If you think that V8 shouldn't be processing by code point, feel free to explain that to them.

Avernar · on June 20, 2016

State machines would have to operate on the byte level. Otherwise each state would have to have have 65536 entries per state. The trick to handle UTF-8 would be to have 0-127 run as a state machine and > 127 break out to functions to handle the various unicode ranges that are valid for identifiers.

For languages that only allow non ascii in string literals a pure state machine would suffice.

Not sure why you're mentioning parsers. At that point you you're dealing with tokens.

As for UTF-16 it's an ugly hack that never should have existed in the first place. Unfortunately the unicode people had to fix their UCS-2 mistake.

Since Javascript is standardised to be either UCS-2 or UTF-16 it probably made sense to make the scanner use UTF-16.

dietrichepp · on June 22, 2016

State machines don't have to operate on the byte level because the tables can use equivalency classes. This will often result in smaller and faster state machines than byte-level state machines, if your language uses Unicode character classes here and there.

Avernar · on June 20, 2016

Looks like Javascript source code is required to be processed as UTF-16:

ECMAScript source text is represented as a sequence of characters in the Unicode character encoding, version 3.0 or later. [...] ECMAScript source text is assumed to be a sequence of 16-bit code units for the purposes of this specification. [...] If an actual source text is encoded in a form other than 16-bit code units it must be processed as if it was first converted to UTF-16.

dietrichepp · on June 22, 2016

Right, but the UTF-16 is read code point by code point, not code unit by code unit. At that point, it might as well be UTF-8 or UTF-32.

ridiculous_fish · on June 20, 2016

Walking over grapheme clusters is common in UIs, e.g. visually truncating a string.

Really I think you are arguing against the notion of "default iteration" altogether. As you say, the right type of iteration is context dependent, and it ought to be made explicit.

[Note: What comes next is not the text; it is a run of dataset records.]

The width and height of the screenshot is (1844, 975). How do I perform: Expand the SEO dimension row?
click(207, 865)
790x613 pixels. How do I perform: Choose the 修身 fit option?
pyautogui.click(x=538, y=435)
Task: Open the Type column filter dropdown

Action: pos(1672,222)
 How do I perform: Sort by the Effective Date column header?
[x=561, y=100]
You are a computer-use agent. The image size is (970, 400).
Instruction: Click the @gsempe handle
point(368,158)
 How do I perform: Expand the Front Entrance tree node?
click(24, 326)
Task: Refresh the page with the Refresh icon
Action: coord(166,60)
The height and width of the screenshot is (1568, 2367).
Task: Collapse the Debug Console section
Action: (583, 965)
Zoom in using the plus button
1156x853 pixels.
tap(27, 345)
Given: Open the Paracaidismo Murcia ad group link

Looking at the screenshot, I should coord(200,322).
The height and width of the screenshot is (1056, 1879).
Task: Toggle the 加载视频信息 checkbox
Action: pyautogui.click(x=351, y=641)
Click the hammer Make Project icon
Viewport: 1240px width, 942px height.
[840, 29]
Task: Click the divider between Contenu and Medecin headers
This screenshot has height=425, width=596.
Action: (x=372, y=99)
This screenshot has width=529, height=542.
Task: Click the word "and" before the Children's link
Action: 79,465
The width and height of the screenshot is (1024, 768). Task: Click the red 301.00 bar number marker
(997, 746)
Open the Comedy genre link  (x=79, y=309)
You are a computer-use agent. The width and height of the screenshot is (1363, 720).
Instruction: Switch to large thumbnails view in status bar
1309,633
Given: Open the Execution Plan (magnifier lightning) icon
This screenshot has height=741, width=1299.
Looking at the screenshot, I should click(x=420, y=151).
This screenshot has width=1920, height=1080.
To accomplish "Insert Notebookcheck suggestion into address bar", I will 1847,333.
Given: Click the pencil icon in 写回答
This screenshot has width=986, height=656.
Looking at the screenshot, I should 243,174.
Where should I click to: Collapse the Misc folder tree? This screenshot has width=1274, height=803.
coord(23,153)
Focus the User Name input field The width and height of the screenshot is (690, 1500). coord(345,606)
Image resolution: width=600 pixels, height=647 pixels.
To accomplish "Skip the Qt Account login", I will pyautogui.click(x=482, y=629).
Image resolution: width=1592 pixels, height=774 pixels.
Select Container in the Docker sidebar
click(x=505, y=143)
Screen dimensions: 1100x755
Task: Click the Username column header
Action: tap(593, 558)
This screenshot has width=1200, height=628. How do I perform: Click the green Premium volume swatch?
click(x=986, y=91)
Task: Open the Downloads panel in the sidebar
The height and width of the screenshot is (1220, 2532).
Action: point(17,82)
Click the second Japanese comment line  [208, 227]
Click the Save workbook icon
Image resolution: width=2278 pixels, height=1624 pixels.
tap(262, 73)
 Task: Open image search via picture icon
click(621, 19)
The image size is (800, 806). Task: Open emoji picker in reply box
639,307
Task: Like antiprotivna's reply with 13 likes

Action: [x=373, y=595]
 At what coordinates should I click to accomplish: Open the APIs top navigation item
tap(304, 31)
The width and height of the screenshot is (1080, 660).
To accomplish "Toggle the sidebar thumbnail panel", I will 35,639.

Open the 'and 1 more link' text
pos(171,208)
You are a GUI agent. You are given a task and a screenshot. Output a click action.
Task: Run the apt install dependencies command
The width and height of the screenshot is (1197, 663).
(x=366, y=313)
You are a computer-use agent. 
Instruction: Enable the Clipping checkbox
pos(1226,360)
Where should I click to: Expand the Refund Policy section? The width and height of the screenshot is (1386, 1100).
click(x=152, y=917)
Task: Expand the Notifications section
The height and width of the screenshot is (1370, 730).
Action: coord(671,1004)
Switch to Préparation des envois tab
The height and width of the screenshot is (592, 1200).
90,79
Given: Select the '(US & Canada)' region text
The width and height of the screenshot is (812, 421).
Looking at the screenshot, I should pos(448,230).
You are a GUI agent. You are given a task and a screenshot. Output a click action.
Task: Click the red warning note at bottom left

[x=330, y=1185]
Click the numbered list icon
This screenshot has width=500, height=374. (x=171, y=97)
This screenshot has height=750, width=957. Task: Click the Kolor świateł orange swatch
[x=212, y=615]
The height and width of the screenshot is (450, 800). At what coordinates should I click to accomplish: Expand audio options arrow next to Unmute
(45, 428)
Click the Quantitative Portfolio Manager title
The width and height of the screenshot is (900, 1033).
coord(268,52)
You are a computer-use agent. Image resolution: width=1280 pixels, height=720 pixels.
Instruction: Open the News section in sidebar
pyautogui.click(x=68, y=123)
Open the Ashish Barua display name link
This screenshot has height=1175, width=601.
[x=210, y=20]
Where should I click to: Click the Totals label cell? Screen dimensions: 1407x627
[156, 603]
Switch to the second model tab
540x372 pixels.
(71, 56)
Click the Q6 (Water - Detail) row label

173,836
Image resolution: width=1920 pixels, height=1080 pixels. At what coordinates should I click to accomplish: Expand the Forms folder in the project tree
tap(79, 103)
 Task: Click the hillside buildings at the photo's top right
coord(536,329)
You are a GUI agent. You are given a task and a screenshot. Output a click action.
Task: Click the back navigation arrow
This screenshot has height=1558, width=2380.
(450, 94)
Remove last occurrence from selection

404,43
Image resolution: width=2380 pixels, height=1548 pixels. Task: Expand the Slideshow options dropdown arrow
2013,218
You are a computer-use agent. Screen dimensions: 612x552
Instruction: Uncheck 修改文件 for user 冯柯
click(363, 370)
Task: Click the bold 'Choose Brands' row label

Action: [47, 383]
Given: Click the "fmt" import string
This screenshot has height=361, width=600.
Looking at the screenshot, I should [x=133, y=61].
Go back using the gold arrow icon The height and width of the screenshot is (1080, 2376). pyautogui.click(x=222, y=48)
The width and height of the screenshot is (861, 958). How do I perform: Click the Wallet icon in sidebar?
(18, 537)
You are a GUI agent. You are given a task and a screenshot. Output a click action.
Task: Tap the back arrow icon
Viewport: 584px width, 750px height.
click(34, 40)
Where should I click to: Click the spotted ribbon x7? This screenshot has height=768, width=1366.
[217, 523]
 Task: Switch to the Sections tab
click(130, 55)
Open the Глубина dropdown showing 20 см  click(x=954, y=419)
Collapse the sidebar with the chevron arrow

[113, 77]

dietrichepp · on June 20, 2016

I'm not sure it is so common in UIs. Truncation is done by a single library function, so that's one case where it's used. Another case is for character wrapping, but that's fairly uncommon. I'm having trouble coming up with another case where it's used. Font shaping is done by a font shaping engine, which applies an enormous number of rules specific to the script in use. Text in a text editor isn't deleted according to grapheme cluster boundaries, and the text cursor doesn't fall on grapheme cluster boundaries either. These are all rules that change according to the script in use.